5. the buyer is not entitled to withhold payments due to complaints of defects, unless the withheld payment is in reasonable proportion to the defects claimed.

6. the buyer can only make demands on the quality of the goods that are customary in the price range ordered. The wood designations essentially refer to the surfaces of the front. The use of other suitable types of wood and plastic, especially for solid parts, is customary and permissible.
II. We assume the following warranty for the delivery of new goods to an entrepreneur within the meaning of § 13 BGB:
1.a) If goods are defective, we shall provide a warranty during the warranty period, which is 24 months and begins with the acceptance of the purchased item, by repairing the item free of charge or / and supplying a replacement free of charge, at our discretion. Faults or defects attributable to: improper handling or use, force majeure e.g. storm, flooding, subsidence; improper repairs and modifications; incorrect installation are not covered by the warranty. In the event of a justified complaint, improvements made to the object of purchase by third parties (e.g. painting, interior paneling, flooring, electrical and sanitary installations and their reinstallation costs) shall not be reimbursed.
b) The buyer must give us the necessary time and opportunity to carry out this rectification – also to the extent reasonable on his property. Otherwise we shall be released from our warranty obligations.
c) As long as we fulfill our obligations to remedy the defects, the customer shall not have the right to demand a reduction of the remuneration or rescission of the contract, unless the rectification of defects has failed.
2 In all other respects, the provisions contained in I. Clauses 2 to 6 shall apply.

§ 7 Retention of title
1. the goods shall remain our property until full payment of all our claims arising from the purchase contract, including any default interest and other ancillary claims such as reimbursement of expenses, costs of legal action, etc., has been made. our property. Upon conclusion of the purchase contract, the buyer assigns to us the claim for restitution against third parties with regard to the goods still subject to retention of title. If a replacement is provided for the damage or destruction of the delivered goods, this shall take the place of the originally transferred goods. Otherwise, the buyer shall be liable for any damage to or loss of the reserved goods.

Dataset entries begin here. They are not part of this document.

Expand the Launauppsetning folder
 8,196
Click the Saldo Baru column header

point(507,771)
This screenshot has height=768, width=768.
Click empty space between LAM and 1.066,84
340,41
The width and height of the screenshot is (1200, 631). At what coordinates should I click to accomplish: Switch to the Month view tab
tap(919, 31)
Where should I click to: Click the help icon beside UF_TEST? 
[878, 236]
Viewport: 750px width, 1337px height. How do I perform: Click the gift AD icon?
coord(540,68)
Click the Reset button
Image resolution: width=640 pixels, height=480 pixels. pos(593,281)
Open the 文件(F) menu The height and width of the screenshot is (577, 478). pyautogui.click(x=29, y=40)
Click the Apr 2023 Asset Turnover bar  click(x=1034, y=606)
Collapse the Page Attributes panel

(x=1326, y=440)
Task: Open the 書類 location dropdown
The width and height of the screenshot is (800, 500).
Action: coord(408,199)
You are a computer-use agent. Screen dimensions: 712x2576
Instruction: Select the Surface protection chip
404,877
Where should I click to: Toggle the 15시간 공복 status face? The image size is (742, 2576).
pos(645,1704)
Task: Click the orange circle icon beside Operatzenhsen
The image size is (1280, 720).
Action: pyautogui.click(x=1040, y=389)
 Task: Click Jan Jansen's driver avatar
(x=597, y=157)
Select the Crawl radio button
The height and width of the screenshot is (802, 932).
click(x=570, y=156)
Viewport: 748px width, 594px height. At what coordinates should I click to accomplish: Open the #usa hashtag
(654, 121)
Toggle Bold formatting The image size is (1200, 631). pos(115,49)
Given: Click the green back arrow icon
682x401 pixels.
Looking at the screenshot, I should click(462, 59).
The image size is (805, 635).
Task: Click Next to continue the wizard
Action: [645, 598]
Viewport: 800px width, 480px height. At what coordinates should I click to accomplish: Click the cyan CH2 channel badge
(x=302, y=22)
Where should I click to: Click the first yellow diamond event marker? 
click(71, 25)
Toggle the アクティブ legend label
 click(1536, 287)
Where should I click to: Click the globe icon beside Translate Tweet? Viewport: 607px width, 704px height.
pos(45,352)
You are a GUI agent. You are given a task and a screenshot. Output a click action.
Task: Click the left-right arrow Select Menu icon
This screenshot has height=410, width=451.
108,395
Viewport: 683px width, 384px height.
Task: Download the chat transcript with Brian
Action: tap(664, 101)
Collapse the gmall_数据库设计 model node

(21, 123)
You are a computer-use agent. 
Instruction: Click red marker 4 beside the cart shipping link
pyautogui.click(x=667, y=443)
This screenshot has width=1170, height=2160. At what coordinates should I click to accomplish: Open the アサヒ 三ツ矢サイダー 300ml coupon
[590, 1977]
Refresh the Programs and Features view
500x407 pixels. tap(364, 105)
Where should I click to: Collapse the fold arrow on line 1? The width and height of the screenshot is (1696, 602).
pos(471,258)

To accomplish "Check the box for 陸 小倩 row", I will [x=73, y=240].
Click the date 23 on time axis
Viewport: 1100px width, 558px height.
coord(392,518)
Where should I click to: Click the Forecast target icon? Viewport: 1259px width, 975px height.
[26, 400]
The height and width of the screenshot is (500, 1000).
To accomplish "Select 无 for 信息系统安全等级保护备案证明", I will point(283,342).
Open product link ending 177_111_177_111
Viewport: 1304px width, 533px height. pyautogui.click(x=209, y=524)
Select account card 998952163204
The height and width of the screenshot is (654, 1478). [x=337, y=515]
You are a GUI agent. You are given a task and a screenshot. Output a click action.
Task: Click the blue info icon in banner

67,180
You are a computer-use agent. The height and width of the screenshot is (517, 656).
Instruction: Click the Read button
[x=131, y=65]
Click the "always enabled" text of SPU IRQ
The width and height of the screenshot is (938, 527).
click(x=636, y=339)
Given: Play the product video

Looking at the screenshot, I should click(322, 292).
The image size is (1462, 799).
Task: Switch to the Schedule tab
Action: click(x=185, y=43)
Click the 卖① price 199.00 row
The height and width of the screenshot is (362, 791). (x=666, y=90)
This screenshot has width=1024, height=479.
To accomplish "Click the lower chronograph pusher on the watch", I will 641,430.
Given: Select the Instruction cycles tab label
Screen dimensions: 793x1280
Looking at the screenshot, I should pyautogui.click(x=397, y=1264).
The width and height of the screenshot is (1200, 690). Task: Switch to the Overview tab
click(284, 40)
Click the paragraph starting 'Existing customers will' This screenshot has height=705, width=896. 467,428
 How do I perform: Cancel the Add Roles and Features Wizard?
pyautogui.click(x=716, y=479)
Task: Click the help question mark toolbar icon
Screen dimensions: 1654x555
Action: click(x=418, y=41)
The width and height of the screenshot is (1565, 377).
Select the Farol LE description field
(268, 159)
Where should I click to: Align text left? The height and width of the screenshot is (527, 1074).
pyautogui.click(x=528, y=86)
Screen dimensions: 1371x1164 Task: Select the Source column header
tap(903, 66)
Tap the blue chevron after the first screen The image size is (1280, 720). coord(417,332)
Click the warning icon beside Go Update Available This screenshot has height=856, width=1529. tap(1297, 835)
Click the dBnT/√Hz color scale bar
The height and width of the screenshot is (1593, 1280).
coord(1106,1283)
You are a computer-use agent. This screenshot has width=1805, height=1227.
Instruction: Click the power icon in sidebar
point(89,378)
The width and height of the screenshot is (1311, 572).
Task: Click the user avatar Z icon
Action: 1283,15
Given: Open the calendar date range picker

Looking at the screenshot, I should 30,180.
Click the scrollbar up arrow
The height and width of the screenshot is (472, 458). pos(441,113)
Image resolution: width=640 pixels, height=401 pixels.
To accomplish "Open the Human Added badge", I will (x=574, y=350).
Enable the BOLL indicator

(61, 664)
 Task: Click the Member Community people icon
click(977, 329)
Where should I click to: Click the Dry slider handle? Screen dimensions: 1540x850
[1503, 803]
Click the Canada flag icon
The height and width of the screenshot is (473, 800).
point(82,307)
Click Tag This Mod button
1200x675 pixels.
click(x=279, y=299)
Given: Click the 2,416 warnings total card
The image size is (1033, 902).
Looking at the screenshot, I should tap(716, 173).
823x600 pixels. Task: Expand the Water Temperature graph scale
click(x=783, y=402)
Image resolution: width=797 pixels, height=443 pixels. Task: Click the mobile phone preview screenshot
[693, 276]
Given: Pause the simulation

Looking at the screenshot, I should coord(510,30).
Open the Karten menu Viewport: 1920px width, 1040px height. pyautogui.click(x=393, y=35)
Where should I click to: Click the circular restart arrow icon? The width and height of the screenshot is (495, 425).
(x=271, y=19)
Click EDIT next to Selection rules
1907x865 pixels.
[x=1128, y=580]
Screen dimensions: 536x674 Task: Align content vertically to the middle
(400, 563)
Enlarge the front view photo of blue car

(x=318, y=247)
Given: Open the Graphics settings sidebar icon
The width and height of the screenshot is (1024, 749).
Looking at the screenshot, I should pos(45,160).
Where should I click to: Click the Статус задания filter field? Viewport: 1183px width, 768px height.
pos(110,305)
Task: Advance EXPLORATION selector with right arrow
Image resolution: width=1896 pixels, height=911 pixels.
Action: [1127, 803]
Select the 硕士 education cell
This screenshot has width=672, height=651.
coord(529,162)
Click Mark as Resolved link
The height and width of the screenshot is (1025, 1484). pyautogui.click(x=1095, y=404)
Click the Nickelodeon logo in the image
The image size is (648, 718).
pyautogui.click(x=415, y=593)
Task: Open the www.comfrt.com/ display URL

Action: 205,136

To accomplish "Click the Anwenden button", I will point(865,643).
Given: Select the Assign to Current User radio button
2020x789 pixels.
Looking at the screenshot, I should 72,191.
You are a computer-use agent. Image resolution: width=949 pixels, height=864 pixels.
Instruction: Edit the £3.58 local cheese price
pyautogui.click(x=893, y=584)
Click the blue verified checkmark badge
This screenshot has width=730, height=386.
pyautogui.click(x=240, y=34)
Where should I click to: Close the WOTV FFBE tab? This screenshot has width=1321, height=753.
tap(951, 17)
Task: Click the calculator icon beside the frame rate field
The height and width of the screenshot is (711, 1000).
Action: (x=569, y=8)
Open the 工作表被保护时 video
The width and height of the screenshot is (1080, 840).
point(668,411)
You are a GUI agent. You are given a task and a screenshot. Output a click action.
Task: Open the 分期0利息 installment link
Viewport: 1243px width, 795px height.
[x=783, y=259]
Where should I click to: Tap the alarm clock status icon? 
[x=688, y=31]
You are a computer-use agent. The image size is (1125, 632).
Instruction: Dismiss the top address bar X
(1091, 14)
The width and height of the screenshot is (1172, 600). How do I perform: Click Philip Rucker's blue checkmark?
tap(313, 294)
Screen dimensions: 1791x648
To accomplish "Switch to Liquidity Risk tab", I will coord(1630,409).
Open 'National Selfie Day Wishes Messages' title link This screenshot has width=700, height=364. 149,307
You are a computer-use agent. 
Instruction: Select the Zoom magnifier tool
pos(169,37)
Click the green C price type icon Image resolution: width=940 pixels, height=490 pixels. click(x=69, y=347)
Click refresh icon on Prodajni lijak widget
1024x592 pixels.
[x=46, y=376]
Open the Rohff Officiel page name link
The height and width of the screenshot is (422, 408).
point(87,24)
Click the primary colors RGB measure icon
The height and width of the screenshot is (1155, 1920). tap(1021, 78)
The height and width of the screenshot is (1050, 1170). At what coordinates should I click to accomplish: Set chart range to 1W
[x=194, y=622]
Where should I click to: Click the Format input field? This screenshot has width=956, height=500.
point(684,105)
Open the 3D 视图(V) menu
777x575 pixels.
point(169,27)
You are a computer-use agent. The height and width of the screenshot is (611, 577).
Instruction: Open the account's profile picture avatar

2. in the event of seizure or other confiscation, the buyer is obliged to inform the enforcement officer of our ownership and to notify us of this within three days by sending a copy of the seizure protocol. The buyer shall bear the costs of safeguarding our property rights.

3. if the buyer fails to meet the obligations arising from the retention of title or his payment obligations, we shall be entitled to demand the immediate surrender of the goods to the exclusion of any right of retention, irrespective of any limitation of the purchase price claim that has occurred in the meantime, without having to withdraw from the contract. All costs arising from the withdrawal shall be borne by the buyer.

§ 8 Additional work
1. installation work (such as gas, water, electrics, etc.) is generally not carried out by us.

2. additional work and special work going beyond the delivery order, such as decoration and assembly work, shall be invoiced at reasonable prices, including travel time, and shall be paid in cash at the latest upon delivery.

3. our liability shall be limited to intent and gross negligence in the performance of this work and in the acceptance and handling of accessories.

§ 9 Place of jurisdiction
If the buyer is a registered trader, a legal entity under public law or a special fund under public law, the seller’s head office shall be the exclusive place of jurisdiction. This also applies if the buyer does not have a general place of jurisdiction in Germany, moves his domicile or usual place of residence out of Germany after conclusion of the contract or his domicile or usual place of residence is not known at the time the action is filed.

§ 10 Final provisions
If individual provisions of this contract are invalid, this shall not affect the validity of the remaining content of the contract.